┏━━
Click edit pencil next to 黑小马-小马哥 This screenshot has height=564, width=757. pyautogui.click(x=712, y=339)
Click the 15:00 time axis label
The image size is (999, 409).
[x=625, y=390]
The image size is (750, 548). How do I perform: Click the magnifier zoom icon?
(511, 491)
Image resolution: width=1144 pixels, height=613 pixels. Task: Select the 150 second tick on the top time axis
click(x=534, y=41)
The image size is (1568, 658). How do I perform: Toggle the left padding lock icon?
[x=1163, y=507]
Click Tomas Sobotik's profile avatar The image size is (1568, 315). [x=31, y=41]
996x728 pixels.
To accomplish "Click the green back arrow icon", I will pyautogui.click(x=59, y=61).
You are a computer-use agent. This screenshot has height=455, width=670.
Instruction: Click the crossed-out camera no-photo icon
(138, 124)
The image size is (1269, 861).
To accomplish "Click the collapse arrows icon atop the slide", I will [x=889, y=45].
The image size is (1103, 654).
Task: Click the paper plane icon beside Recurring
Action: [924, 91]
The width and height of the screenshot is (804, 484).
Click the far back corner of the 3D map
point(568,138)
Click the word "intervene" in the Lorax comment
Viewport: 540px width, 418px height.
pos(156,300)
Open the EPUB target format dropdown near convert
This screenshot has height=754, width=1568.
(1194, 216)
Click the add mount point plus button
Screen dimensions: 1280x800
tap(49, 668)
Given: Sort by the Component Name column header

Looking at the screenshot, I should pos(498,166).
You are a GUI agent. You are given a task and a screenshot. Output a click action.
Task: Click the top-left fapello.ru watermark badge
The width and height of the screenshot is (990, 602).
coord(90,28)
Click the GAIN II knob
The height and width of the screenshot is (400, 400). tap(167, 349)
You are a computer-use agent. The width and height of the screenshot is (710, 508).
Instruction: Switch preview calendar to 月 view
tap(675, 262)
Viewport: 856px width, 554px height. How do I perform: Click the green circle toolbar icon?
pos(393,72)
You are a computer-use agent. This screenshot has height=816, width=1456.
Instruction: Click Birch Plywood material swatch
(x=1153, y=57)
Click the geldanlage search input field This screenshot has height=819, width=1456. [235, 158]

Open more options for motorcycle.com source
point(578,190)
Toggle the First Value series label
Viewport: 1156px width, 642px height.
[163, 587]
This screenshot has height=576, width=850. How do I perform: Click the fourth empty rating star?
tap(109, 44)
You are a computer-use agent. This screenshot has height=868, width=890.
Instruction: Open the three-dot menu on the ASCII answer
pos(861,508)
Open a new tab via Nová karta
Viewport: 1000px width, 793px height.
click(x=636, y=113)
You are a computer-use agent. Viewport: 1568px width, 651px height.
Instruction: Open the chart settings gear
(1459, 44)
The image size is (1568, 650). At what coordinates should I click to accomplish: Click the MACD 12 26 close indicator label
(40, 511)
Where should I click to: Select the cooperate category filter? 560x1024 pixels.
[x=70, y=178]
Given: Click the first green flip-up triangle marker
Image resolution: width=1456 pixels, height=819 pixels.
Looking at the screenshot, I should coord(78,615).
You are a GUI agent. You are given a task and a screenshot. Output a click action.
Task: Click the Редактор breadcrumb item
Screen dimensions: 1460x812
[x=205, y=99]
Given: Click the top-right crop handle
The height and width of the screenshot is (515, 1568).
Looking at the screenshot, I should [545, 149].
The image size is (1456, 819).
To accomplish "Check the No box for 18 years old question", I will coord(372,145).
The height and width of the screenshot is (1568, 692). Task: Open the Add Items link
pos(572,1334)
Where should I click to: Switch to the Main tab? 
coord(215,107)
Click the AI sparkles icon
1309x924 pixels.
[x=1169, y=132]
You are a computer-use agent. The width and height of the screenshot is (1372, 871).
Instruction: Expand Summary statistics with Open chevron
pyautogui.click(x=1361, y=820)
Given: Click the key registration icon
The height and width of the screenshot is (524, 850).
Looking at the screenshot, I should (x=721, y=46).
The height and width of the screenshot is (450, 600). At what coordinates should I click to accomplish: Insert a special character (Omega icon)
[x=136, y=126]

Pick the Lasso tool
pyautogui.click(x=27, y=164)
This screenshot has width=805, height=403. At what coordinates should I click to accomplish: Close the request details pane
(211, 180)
┗━━
- Exercise brief -
Reproduce every one of the records above word for word, with nothing altered, added, or left out.

- Written answer -
Click edit pencil next to 黑小马-小马哥 This screenshot has height=564, width=757. pyautogui.click(x=712, y=339)
Click the 15:00 time axis label
The image size is (999, 409).
[x=625, y=390]
The image size is (750, 548). How do I perform: Click the magnifier zoom icon?
(511, 491)
Image resolution: width=1144 pixels, height=613 pixels. Task: Select the 150 second tick on the top time axis
click(x=534, y=41)
The image size is (1568, 658). How do I perform: Toggle the left padding lock icon?
[x=1163, y=507]
Click Tomas Sobotik's profile avatar The image size is (1568, 315). [x=31, y=41]
996x728 pixels.
To accomplish "Click the green back arrow icon", I will pyautogui.click(x=59, y=61).
You are a computer-use agent. This screenshot has height=455, width=670.
Instruction: Click the crossed-out camera no-photo icon
(138, 124)
The image size is (1269, 861).
To accomplish "Click the collapse arrows icon atop the slide", I will [x=889, y=45].
The image size is (1103, 654).
Task: Click the paper plane icon beside Recurring
Action: [924, 91]
The width and height of the screenshot is (804, 484).
Click the far back corner of the 3D map
point(568,138)
Click the word "intervene" in the Lorax comment
Viewport: 540px width, 418px height.
pos(156,300)
Open the EPUB target format dropdown near convert
This screenshot has height=754, width=1568.
(1194, 216)
Click the add mount point plus button
Screen dimensions: 1280x800
tap(49, 668)
Given: Sort by the Component Name column header

Looking at the screenshot, I should pos(498,166).
You are a GUI agent. You are given a task and a screenshot. Output a click action.
Task: Click the top-left fapello.ru watermark badge
The width and height of the screenshot is (990, 602).
coord(90,28)
Click the GAIN II knob
The height and width of the screenshot is (400, 400). tap(167, 349)
You are a computer-use agent. The width and height of the screenshot is (710, 508).
Instruction: Switch preview calendar to 月 view
tap(675, 262)
Viewport: 856px width, 554px height. How do I perform: Click the green circle toolbar icon?
pos(393,72)
You are a computer-use agent. This screenshot has height=816, width=1456.
Instruction: Click Birch Plywood material swatch
(x=1153, y=57)
Click the geldanlage search input field This screenshot has height=819, width=1456. [235, 158]

Open more options for motorcycle.com source
point(578,190)
Toggle the First Value series label
Viewport: 1156px width, 642px height.
[163, 587]
This screenshot has height=576, width=850. How do I perform: Click the fourth empty rating star?
tap(109, 44)
You are a computer-use agent. This screenshot has height=868, width=890.
Instruction: Open the three-dot menu on the ASCII answer
pos(861,508)
Open a new tab via Nová karta
Viewport: 1000px width, 793px height.
click(x=636, y=113)
You are a computer-use agent. Viewport: 1568px width, 651px height.
Instruction: Open the chart settings gear
(1459, 44)
The image size is (1568, 650). At what coordinates should I click to accomplish: Click the MACD 12 26 close indicator label
(40, 511)
Where should I click to: Select the cooperate category filter? 560x1024 pixels.
[x=70, y=178]
Given: Click the first green flip-up triangle marker
Image resolution: width=1456 pixels, height=819 pixels.
Looking at the screenshot, I should coord(78,615).
You are a GUI agent. You are given a task and a screenshot. Output a click action.
Task: Click the Редактор breadcrumb item
Screen dimensions: 1460x812
[x=205, y=99]
Given: Click the top-right crop handle
The height and width of the screenshot is (515, 1568).
Looking at the screenshot, I should [545, 149].
The image size is (1456, 819).
To accomplish "Check the No box for 18 years old question", I will coord(372,145).
The height and width of the screenshot is (1568, 692). Task: Open the Add Items link
pos(572,1334)
Where should I click to: Switch to the Main tab? 
coord(215,107)
Click the AI sparkles icon
1309x924 pixels.
[x=1169, y=132]
You are a computer-use agent. The width and height of the screenshot is (1372, 871).
Instruction: Expand Summary statistics with Open chevron
pyautogui.click(x=1361, y=820)
Given: Click the key registration icon
The height and width of the screenshot is (524, 850).
Looking at the screenshot, I should (x=721, y=46).
The height and width of the screenshot is (450, 600). At what coordinates should I click to accomplish: Insert a special character (Omega icon)
[x=136, y=126]

Pick the Lasso tool
pyautogui.click(x=27, y=164)
This screenshot has width=805, height=403. At what coordinates should I click to accomplish: Close the request details pane
(211, 180)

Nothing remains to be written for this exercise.